NEW YORK ( MainStreet) — Though the NFL grinds on, fantasy football has wound down for the season. I played for the first time this year, and improbably came out on top. My league was admittedly not the most competitive—we didn't even stake any money on the outcome, sadly—but the level of emotional involvement was high. Pride was on the line, and as my team emerged as a title contender I found my mental life almost taken over by the fortunes of my players. And I couldn't help but come out of this 16-week ordeal feeling like I'd learned something, even though the grander claims for the game's real-life relevance seem dubious.

The parallels with stock picking in particular are obvious, and the case has been made that one can teach us important lessons about the other—that fantasy football is really an investing game.

I'm not so sure: while corporate scandals or economic headwinds can come out of nowhere to suddenly devalue a company, Wall Street can't match the NFL for unpredictability: a top-notch player can suddenly be wrenched from the season, while a backup quarterback throws seven touchdown passes in a game. So without suggesting any particular applications for these lessons, I offer what I've learned on any given Thursday, Sunday and Monday these past four months.
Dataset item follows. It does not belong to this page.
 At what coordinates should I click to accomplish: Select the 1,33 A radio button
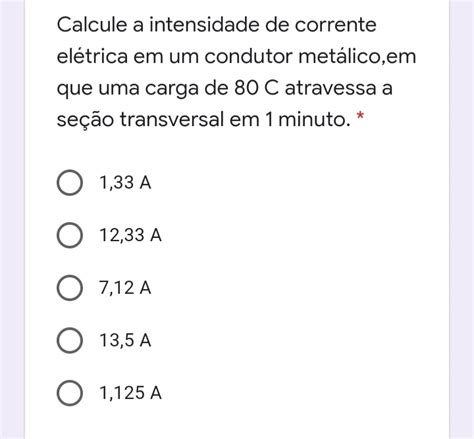(70, 182)
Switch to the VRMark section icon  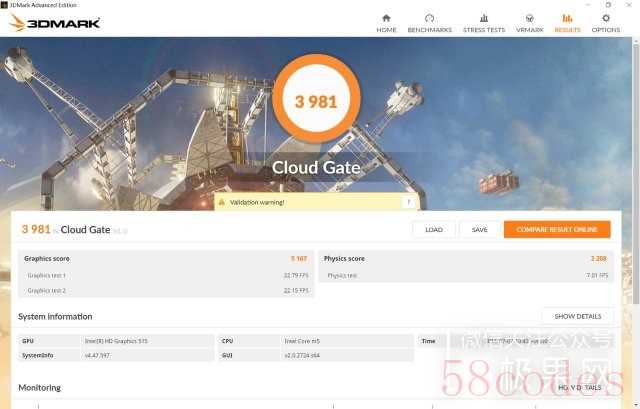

What's past is prologue, nothing more.

It felt great when I landed, as my opening draft pick, last year's second best fantasy player, Houston RB Arian Foster. Anyone who follows the NFL knows how this ended: Foster made more headlines on the operating table than on the football field, undergoing season-ending back surgery after scoring just two TDs in seven weeks. He even made his exit during the first quarter of a game, leaving owners in the lurch with 1.10 points on the board from their RB1.

That Foster of all NFL stars should have such a disappointing 2013 is of interest to Wall Street watchers: just three days before Foster's season went bust, startup company Fantex Holdings announced plans to take him public by offering stock tied to his future earnings. It must have seemed like a brilliant choice for a first athlete IPO, given Foster's prior production and sphinx-like charm (just what advertisers seem to like these days). But there's perhaps a good reason why football players' careers have not yet been securitized by our relentlessly assimilative financial sector: the injury machine of the NFL spares no one. (Emphasizing consistency and reliability, Jim Cramer likened Green Bay QB Aaron Rodgers to $SBUX right before the season began. And Rodgers put up pretty good numbers until week nine, when he got sacked so hard his collarbone broke, ending his fantasy season.)

Football is a tumult of rising and falling; more important than preparing for the draft is tracking performances during the season, because you are going to need replacements, for bye weeks certainly and probably for injuries. After losing Arian Foster, I picked up Le'Veon Bell, a rookie Pittsburgh Steeler who proved his mettle on Thanksgiving against the Baltimore Ravens, putting up nearly 20 fantasy points despite being robbed of a TD when a spear tackle dislodged his helmet as he entered the end zone. And it's obviously more fun to feel like you've discovered someone than to jump on a bandwagon.